Why You Should (Not) Prefer Monorepos For Git

Category:

Tags:

#DevOps

#GitHub

#Git

Published: June 23, 2023 Reading Time: 4 min

It’s a question I hear frequently, and it usually starts with someone questioning best practices for managing and maintaining a monorepo.

What are the best practices for adopting a monorepo approach to source code management?

They mention a decision to try to move in that direction, and they’d like to understand how I might recommend they proceed. In most cases, I recommend they don’t.

I understand the many reasons why teams consider a mono repo. In many cases, it simplifies complex dependency management for their code. In other cases, it makes it easier to ensure that related code is updated and managed together. Testing and pull requests can be coordinated very easily.

Invariably, however, the challenges will always appear. Developers will complain about being overwhelmed with notifications. Merge queues will become longer, delaying releases. Minor changes to production will require larger, slower deployments. Managing CODEOWNERS and pull requests start to get more complicated, with approvals blocking entire releases.

So how do large companies like Google make this work when so many others fail?

But Google and Facebook do it…

Frequently, I hear the objection – “but Google does it! If it works at their scale, it can work for me!” Unfortunately, this often misses the deeper details of the implementation. In 2016, Google published the details of their approach in Why Google Stores Billions of Lines of Code in a Single Repository (ACM, 2016). In short, their solution predates Git. It represents an evolution from a legacy centralized version control system. To support the number of files, they had to build custom file system drivers and other OS-level tooling. The core idea was to simplify dealing with complex C-based dependencies by managing them within a single repository. In the end, they built a customized source management system which requires dedicated teams and a budget for ongoing maintenance. Today, it would take millions of dollars of time and effort to migrate.

I don’t think this is what companies have in mind when they say they want to develop like Google.

Since then, Google has learned. All new work is done in Git, and it generally follows the single responsibility principle. Projects are split into multiple repositories, with various solutions utilized to bring together a version of the dependencies. For example, Android has components across more than 800 repositories. Kubernetes moved to GitHub from a mono repo, diversifying into nearly 48,000 related repositories. If you’re interested, you can read a discussion that started in 2016 to understand the problems that led to this decision. In 2023, they presented a discussion of the path away from the monorepo, Mission accomplished! Kubernetes is not a monorepo. They detailed the challenges of the change, but also some of the improvements it made possible. They still have a very large repo, but they continue to work at breaking it apart (after YEARS of effort).

Facebook has a similar journey. They started by migrating to Mercurial, then customizing that to meet their needs. Ultimately, they created a custom solution and a virtual file system. Components of this were released in 2022 as Sapling (see their blog announcement). Again, supporting a monorepo at scale required a heavily customized version control system.

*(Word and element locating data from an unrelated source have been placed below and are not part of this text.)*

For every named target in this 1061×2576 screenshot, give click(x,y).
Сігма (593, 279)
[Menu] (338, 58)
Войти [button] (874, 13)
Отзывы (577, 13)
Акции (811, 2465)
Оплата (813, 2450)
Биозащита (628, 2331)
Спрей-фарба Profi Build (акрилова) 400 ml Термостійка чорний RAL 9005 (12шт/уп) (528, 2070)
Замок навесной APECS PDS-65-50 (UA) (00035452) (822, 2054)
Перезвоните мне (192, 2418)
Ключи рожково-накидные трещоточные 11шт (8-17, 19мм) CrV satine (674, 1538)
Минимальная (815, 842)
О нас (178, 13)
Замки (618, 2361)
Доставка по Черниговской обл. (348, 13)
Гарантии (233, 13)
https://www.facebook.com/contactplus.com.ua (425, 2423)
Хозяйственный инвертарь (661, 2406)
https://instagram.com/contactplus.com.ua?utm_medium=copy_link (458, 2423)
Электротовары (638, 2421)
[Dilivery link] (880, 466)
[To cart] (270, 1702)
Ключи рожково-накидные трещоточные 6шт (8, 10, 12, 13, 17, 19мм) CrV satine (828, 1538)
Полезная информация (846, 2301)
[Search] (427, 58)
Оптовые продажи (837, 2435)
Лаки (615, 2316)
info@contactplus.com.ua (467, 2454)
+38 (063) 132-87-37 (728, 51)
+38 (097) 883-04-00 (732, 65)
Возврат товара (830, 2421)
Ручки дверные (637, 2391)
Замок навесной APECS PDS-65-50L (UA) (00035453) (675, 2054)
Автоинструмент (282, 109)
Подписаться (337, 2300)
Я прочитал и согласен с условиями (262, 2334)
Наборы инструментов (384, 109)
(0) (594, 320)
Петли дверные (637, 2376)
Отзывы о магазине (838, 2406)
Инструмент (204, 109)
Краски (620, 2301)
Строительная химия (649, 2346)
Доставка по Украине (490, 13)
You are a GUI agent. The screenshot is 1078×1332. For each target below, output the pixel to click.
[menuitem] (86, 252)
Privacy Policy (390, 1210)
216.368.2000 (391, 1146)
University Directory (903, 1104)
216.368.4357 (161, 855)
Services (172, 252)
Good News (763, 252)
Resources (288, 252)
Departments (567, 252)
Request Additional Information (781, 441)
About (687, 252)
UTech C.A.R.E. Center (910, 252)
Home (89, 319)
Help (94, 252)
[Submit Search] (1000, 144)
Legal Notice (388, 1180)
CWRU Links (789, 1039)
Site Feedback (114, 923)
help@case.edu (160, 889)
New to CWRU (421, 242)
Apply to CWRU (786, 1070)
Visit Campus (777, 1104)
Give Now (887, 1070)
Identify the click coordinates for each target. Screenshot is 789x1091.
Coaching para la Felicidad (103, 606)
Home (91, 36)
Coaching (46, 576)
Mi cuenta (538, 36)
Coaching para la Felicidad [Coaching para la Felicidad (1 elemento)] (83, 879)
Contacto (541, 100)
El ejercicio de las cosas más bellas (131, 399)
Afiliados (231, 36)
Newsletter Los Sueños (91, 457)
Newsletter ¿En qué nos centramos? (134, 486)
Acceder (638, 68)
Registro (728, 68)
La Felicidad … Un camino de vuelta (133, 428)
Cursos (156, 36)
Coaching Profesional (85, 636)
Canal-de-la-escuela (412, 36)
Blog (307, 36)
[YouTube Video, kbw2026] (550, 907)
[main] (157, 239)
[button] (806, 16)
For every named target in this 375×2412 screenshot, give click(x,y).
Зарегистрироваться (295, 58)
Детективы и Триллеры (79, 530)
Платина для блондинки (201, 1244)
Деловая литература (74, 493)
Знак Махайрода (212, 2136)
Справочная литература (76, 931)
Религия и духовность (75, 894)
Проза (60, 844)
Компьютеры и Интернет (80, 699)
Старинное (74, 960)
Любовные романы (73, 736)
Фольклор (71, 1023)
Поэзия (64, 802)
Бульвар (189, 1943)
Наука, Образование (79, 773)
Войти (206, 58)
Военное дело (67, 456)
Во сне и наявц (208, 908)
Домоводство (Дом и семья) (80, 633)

Most companies don’t really want to be like Google and Facebook. More importantly, most lack the budget required to support that decision.

What does Linus say about Git?

Linus Torvalds was asked about the ability of Git to support very large repositories. If you can trust his opinion, he argued that:

Git fundamnetally (sic) never really looks at less than the whole repo. Even if you limit things a bit (ie check out just a portion, or have the history go back just a bit), git ends up still always caring about the whole thing, and carrying the knowledge around.
So git scales really badly if you force it to look at everything as one huge repository. I don’t think that part is really fixable, although we can probably improve on it.

As further evidence, Linux itself doesn’t truly use a monorepo (as explained in this article). Linus is very particular about what is included in the core repository. Everything else must be developed and managed externally.

All that glitters

Teams often think that a monorepo is an easy answer to their current problems. They often cite major companies that use monorepos as an inspiration for their decition. Taken without the full understanding of the context, they mistake it for a paved path.

While there can be use cases where a monorepo makes sense, it often comes with additional overhead and considerations. Unless the full set of challenges and limitations are considered, the path often leads to expensive fixes, future migrations (if things go well!), and reduced development velocity.

In short, just because it glitters doesn’t mean it’s gold. A monorepo is not an instant solution for all problems. In truth, it should be a tool of last resort (and only with enough understanding of the tradeoffs). I’ll leave those discussions (and alternatives to adopting monorepos) for another time. 😄